AQMD: Vote for clean air
Governors should stay out of AB 32 fight
The job of the Butte County Air Quality Management District is to reduce air pollution and make breathing safer for everyone. When it meets today (Thursday, May 27) beginning at 10:15 a.m. in the Chico City Council chambers, it may do just the opposite.
That’s because its Board of Governors has been asked to support a letter and pass a resolution requesting suspension of California’s landmark Global Warming Solutions Act, AB 32. The requests—by Biggs Councilwoman Angela Thompson—are part of a frontal assault by supporters of the so-called California Jobs Initiative likely to be on the November ballot (thanks to signature-gathering bankrolled by Texas oil companies). If passed, the initiative will suspend AB 32 indefinitely.

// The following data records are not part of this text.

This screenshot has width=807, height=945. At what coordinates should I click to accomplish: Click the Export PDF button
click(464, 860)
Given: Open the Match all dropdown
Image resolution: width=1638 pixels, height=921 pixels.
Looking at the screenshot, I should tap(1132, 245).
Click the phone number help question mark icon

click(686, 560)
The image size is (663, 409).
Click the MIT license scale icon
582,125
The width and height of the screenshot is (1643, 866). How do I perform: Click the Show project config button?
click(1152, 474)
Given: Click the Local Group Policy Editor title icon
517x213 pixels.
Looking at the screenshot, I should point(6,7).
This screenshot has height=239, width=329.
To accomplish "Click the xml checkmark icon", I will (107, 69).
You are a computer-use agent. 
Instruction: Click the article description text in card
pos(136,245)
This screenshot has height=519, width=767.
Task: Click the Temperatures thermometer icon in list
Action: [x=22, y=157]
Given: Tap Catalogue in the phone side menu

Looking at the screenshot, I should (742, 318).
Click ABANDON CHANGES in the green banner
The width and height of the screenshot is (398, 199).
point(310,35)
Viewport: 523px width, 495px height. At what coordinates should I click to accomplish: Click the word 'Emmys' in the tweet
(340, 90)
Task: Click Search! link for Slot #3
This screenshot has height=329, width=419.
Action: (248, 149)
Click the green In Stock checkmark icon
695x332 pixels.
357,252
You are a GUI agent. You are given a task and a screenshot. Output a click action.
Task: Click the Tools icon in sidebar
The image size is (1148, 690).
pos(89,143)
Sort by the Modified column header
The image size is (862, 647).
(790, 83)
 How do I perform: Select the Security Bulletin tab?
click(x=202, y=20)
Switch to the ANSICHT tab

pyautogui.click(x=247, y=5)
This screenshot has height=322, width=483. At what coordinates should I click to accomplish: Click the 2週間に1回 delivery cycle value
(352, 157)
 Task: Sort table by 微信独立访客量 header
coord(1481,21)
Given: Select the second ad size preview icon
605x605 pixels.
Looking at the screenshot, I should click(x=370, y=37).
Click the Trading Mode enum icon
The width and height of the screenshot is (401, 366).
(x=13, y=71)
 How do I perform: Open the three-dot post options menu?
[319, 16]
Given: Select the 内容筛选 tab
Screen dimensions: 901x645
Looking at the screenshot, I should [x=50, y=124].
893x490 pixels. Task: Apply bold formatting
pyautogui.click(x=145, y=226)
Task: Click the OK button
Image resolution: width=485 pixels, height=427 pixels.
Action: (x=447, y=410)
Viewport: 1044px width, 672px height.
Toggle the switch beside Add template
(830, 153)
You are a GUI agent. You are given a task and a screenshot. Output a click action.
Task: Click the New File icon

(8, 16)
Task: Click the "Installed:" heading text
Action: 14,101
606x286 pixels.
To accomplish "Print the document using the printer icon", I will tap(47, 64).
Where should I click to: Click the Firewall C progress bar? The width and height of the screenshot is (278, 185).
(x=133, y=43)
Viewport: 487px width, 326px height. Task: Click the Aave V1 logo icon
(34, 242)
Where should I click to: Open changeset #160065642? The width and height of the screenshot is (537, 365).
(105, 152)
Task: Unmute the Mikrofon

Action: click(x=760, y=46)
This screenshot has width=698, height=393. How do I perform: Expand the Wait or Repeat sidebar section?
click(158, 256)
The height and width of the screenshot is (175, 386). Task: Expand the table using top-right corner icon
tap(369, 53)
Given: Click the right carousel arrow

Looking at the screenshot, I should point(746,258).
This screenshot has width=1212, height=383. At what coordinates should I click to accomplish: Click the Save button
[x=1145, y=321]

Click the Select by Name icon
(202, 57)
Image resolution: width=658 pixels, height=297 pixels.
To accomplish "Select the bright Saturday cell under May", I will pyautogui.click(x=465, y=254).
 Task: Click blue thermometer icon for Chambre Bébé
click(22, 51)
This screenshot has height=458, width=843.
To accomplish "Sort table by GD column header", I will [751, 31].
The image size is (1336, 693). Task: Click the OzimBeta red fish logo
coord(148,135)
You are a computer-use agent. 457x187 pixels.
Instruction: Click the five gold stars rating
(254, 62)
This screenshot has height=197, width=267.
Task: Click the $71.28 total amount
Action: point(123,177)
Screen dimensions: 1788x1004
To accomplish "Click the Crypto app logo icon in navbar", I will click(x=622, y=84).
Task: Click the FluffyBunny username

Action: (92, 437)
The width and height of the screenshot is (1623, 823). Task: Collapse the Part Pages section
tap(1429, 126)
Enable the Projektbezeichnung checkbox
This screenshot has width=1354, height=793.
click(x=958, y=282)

The Butte County Board of Supervisors has already rolled over on the issue, voting 3-1 (with Jane Dolan dissenting and Maureen Kirk abstaining) on May 11 to support a resolution backing the initiative. Dolan was able to get the resolution’s wording changed so that, instead of calling for the suspension of AB 32 until the unemployment rate drops to 5.5 percent for four consecutive quarters—something that could take 20 years or more—it reads “drops to reasonable historical levels,” whatever that means.
Since all five supervisors also serve on the AQMD board, the letter of support already has four votes, including Thompson’s. You can bet that few of these governors know what AB 32 really does, or what impact it will have on jobs, air quality and greenhouse-gas emissions. The issue has been deeply politicized and distorted by our assemblyman, Dan Logue, who is heading up the anti-AB 32 effort statewide.
The good news is that Kirk, who chairs the AQMD board, has invited a representative of the California Air Resources Board to speak on the issue. We hope his presentation today clears away some of the smoke and allows the board to avoid interposing itself unwisely in a contentious political debate about jobs and, in the process, voting against cleaner air.